A big part of what makes the GSNA exceptional is that it is so open and welcoming to scholars at all stages of their careers, from graduate students who present at the Atkins conference or participate in the dissertation workshops, to emeritus colleagues who hail from all kinds of institutions, including independent scholars. At a moment when the humanities, and especially language and literature programs, are under ever greater pressure at many of our institutions, it is all the more important to join together in celebrating the innovative collaborations, conversations, and publications that have been made possible by the GSNA and that cross so many disciplinary and geographical borders. Indeed, one of the ideas that emerged from the last Atkins conference was to find a productive way of opening the conference to participation by undergraduate students as well as graduate students. I am fairly certain that I would never have made my own way into Goethe Studies if I had not been the beneficiary of Roger Stephenson’s charismatic teaching and encouragement when I was an undergraduate at the University of Glasgow. Do remember to spread the word about the GSNA: for graduate students it is the best deal in town at $10.60 for annual membership.

Please let us know about your activities and accomplishments. I would like to mention two richly-deserved awards in closing this column.

Director-at-Large Vance Byrd has recently been awarded an Andrew W. Mellon New Directions Fellowship. These fellowships allow scholars in humanistic fields to obtain additional formal training to conduct high-quality interdisciplinary projects. Vance’s project, “Handmade History: Panoramas and Nineteenth-Century Global Cultures of Commemoration,” will examine the untold history of the transatlantic business of memorials of the American Civil War and Franco-Prussian war, which contributed to American national identity, the formation of the German empire, and the complicated legacies of race, slavery, and colonialism in both countries. The award will allow Vance to study art history and Civil War history during a year-long leave spent at Northwestern University.

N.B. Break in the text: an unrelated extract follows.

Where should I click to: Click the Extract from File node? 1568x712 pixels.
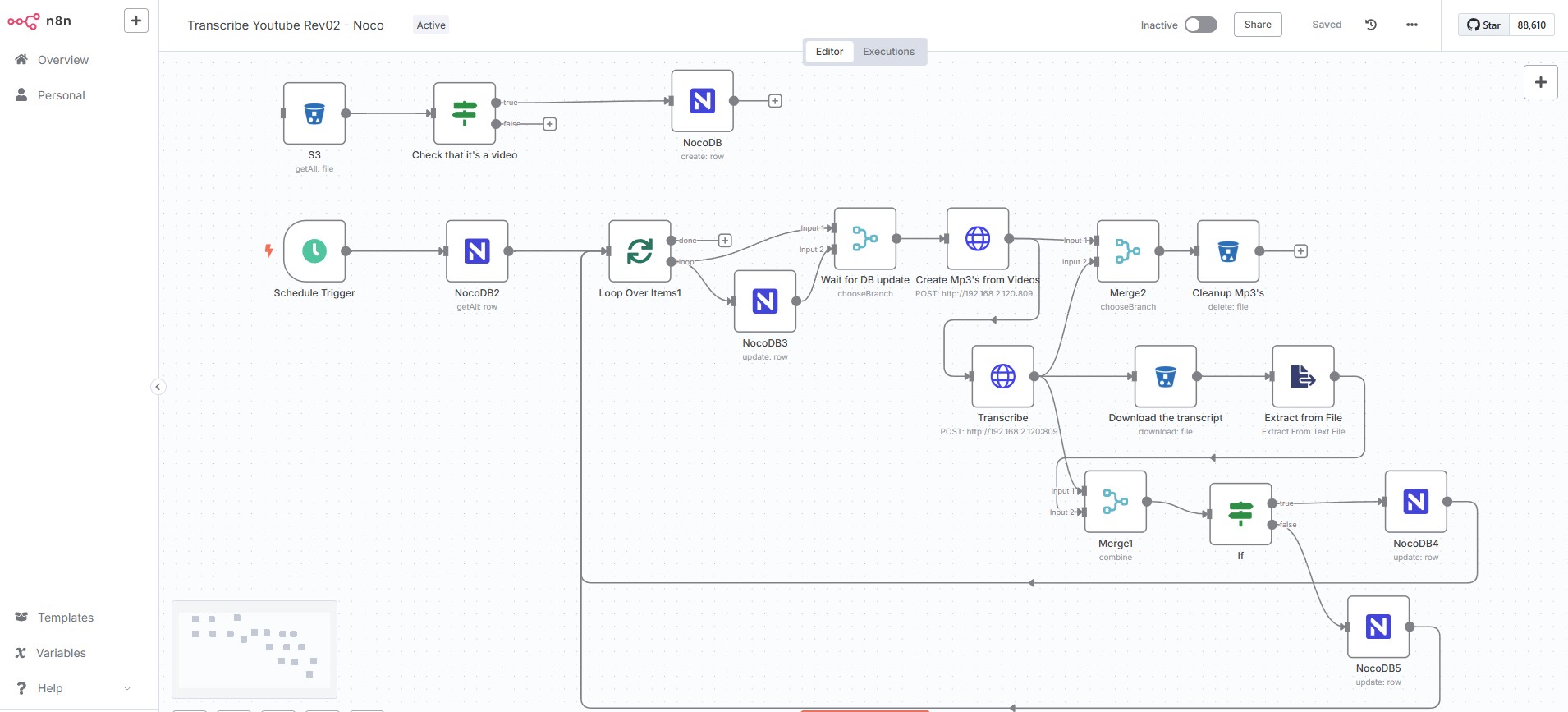pyautogui.click(x=1303, y=376)
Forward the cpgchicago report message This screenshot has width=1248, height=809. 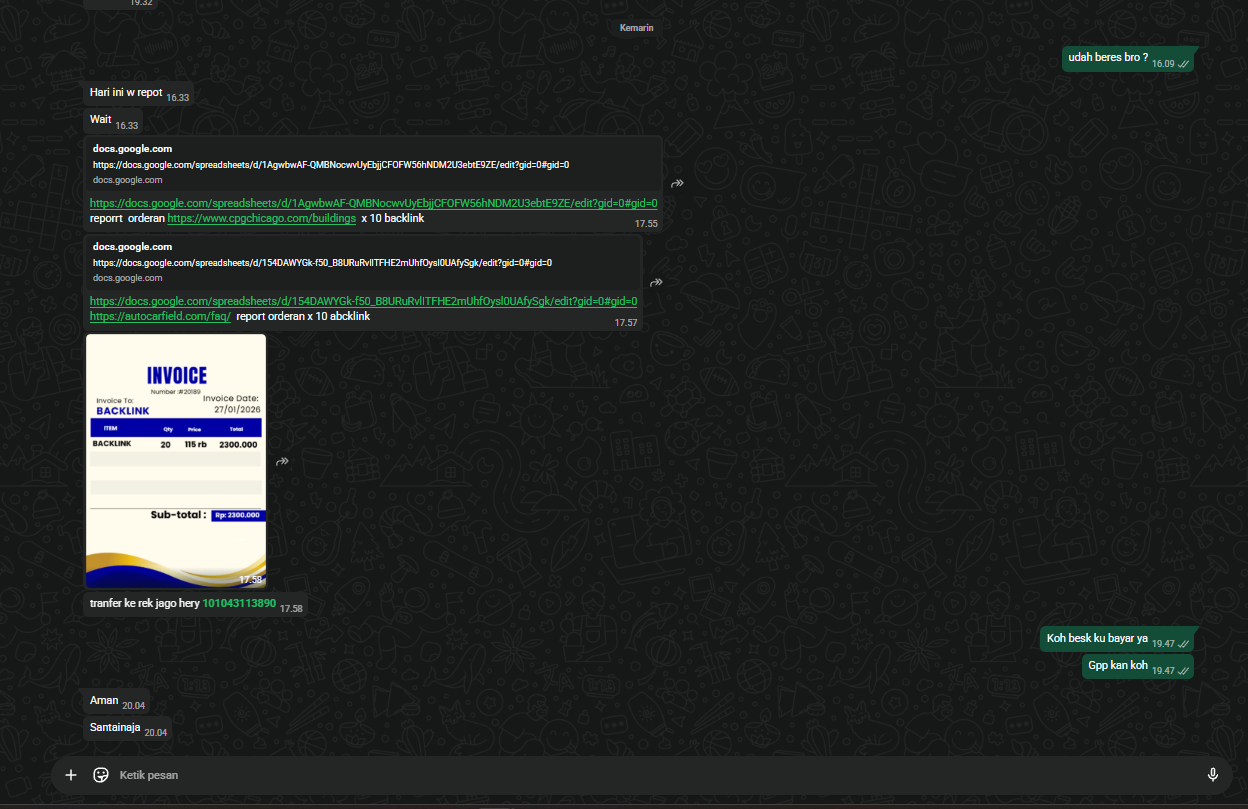coord(677,184)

In recognition of his groundbreaking contributions to Goethe scholarship, David Wellbery will receive the Golden Goethe Medal from the Goethe Society on June 13, 2019, at the Nationaltheater in Weimar.

Congratulations, on behalf of the Society!

Catriona MacLeod
University of Pennsylvania

GSNA Essay Prize: Call for Nominations

The executive committee seeks nominations or self-nominations for its annual GSNA Essay Prize that honors the best essays on Goethe, his times, and/or contemporary figures, published in the year 2018. Each prize carries an award of $500.

Please submit a copy of the essay (electronic version preferred) by April 30, 2019 to the Society’s Vice-President, Professor Heather Sullivan, Department of Modern Languages and Literatures, Trinity University, One Trinity Place, San Antonio, TX 78212, hsulliva@trinity.edu.

The following articles are eligible:

  1. articles written by a North American scholar (defined by institutional affiliation at the time of publication); or
  2. articles written by a current member of the GSNA; or
  3. articles published in the Goethe Yearbook.

NB: Articles by current GSNA board members are not eligible. GSNA members are encouraged to submit their own articles for consideration.

Sussman Prize: Call for Nominations

The executive committee seeks nominations or self-nominations for its annual Richard Sussman Essay Prize for the best essay published in 2018 on Goethe’s contributions to the sciences and on Goethe in the history of science.

Please submit a copy of the essay (electronic version preferred) by April 30, 2018 to the Society’s Vice-President, Professor Heather Sullivan, Department of Modern Languages and Literatures, Trinity University, One Trinity Place, San Antonio, TX 78212, hsulliva@trinity.edu.

The following articles are eligible:

  1. articles written by a North American scholar (defined by institutional affiliation at the time of publication); or
  2. articles written by a current member of the GSNA; or
  3. articles published in the Goethe Yearbook.

NB: Articles by current GSNA board members are not eligible. GSNA members are encouraged to submit their own articles for consideration.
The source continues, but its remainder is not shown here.